Makhloufi s’échinait à obtenir celui qui lui permettra de prendre part
au deuxième stage prévu dans le programme de préparation concocté par Philippe
Dupont, son entraîneur, conventionné par la fédération algérienne, le manager
du demi-fond français et entraîneur des meilleurs coureurs de demi fond et
surtout le double médaillé d’argent du 3000 mètres steeples des jeux olympiques
de Pékin (2008) et de Londres (2012) mais aussi champion d’Europe à Zurich
(2013) du 1 500 mètres après avoir
été disqualifié et dépossédé (suite à une plainte espagnole) de la médaille
d’or de son épreuve préférée (le 3 000 mètres steeple) pour avoir retiré
son maillot avant le franchissement de
la ligne d’arrivée.
Beaucoup de choses ont été dites. Très peu dans les colonnes de la
presse nationale mais beaucoup dans les milieux sportifs avides de ces débats
qui facilitent l’occultation des résultats médiocres réalisés en dépit des
moyens astronomiques mis à la disposition des fédérations soit par l’Etat soit
par le biais du sponsoring.
Des indiscrétions circulant parmi les détracteurs des responsables de
l’athlétisme algérien font état d’un budget annuel avoisinant les 30 milliards
de centimes. Un budget faramineux lorsqu’on le compare à un nombre de licenciés
(selon une déclaration de Hassiba Boulmerka) qui ne dépasserait pas 3 000
athlètes. Un ratio coût/médailles qu’il vaut mieux éviter de calculer tant il
semble invraisemblable.
Certaines contributions fédérales à l’organisation de
compétitions, des premières éditions de
courses sur route (clôture de la saison 2013-2014) ou de cross country
(ouverture de la saison 2015-2016) inscrites dans les calendriers et challenges
nationaux semblent l’être en vue de répondre à des motivations et des intérêts personnels puisqu’il ne s’agit
pas d’un encouragement, d’une aide, d’un soutien à la pérennisation de compétitions tendant à s’inscrire
durablement dans le paysage athlétique.
Le choix de l’hôtel Sheraton du Club des Pins (prise en charge par la
fédération puis le comité olympique) pour l’hébergement automnal de Toufik
Makhloufi surprend énormément car la crise de l’année dernière s’était
cristallisée (en partie) sur le choix de l’hôtel sur les lieux de la période de
stage hivernal. Contestant le luxe proposé par les responsables sportifs
(ministère ou fédération ?), Toufik Makhloufi avait déclaré alors que,
lors d’un stage au Kenya (avec le groupe d’athlètes d’Adem Djamaa qui avait été
son coach), il s’était contenté du strict minimum comme ses partenaires de
stages dont Genzebe Dibaba, devenue depuis recordwoman du monde du 1 500 mètres. Des reportages réalisés par
la presse internationale à la découverte de l’athlétisme kenyan insistent sur
l’absence de luxe dans les camps d’entrainement d’Iten et d’Eldoret dont les
hôtels ne seraient même pas classés et disent que les jeunes athlètes kenyans
se limiteraient à des huttes pour habitation et à des bols de riz pour alimentation.

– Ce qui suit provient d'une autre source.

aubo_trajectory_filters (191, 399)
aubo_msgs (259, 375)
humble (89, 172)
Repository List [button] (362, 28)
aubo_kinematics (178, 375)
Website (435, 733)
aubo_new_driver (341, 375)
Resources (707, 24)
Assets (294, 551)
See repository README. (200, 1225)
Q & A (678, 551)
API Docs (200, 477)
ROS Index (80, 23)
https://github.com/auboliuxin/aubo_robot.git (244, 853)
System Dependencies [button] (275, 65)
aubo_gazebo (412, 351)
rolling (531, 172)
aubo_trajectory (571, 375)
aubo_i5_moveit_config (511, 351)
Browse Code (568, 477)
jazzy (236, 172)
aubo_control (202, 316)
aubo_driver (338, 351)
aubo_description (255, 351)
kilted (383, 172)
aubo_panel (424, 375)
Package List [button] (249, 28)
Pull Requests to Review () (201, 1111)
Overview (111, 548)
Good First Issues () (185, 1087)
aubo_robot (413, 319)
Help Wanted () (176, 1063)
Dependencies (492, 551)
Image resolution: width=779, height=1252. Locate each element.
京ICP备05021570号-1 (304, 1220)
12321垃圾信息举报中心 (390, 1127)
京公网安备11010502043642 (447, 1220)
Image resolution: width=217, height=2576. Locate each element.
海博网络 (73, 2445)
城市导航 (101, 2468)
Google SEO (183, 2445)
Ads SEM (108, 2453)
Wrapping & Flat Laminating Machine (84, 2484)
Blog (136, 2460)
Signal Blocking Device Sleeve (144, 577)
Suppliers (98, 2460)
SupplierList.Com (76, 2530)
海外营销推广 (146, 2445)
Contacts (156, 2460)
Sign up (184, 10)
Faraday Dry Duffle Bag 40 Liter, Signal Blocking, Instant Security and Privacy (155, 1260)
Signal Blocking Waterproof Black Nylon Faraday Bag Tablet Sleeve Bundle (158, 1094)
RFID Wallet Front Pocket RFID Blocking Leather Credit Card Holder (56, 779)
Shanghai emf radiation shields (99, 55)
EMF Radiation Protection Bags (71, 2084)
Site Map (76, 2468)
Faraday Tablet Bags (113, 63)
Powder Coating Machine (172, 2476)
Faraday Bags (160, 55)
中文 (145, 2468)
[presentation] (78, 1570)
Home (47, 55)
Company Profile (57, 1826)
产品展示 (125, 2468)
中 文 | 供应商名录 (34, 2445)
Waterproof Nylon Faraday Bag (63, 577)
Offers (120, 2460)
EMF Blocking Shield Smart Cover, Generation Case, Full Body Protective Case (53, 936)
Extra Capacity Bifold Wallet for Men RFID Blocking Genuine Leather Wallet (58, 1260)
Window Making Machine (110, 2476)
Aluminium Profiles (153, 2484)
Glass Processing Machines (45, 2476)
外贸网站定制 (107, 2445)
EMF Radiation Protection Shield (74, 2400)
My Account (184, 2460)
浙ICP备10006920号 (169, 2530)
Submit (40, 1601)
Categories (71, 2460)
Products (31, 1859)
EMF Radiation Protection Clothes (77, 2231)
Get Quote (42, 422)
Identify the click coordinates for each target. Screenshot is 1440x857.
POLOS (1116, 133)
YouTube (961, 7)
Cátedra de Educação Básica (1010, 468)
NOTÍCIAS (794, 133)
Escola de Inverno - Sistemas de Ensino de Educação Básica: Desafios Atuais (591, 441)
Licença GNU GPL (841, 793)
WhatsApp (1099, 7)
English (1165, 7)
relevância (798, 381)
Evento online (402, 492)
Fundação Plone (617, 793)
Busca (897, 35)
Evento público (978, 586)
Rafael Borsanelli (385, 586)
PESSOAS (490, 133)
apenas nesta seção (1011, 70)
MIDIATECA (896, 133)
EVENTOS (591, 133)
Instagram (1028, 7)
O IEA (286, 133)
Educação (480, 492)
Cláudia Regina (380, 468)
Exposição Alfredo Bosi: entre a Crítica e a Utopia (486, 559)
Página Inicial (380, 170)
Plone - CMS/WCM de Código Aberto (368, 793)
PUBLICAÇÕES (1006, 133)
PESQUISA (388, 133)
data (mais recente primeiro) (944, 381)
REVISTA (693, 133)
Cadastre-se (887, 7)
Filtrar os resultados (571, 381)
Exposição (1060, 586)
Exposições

Ce qui est étonnant c’est cette transmutation imposée à un athlète qui
doit certes bénéficier d’un certain confort psychologique et matériel pour
réaliser les objectifs (très élevés) attendus mais que l’on ne doit pas couver
au point d’amoindrir ses capacités. L’histoire de l’athlétisme, montre que, de
tous temps et dans tous les pays, les « dieux du stade » n’ont
pas été chouchoutés au point d’en faire des privilégiés et certainement pas décriés
avant même le déclin de leurs carrières.
La disproportion, entre une question légitime qu’est la lourdeur de
l’établissement d’un visa et une réponse qui s’appesantit sur les avantages
financiers et matériels octroyés par les pouvoirs publics, montre bien le fossé
qui sépare les hommes de terrains et ceux qui déambulent derrière les
lambris.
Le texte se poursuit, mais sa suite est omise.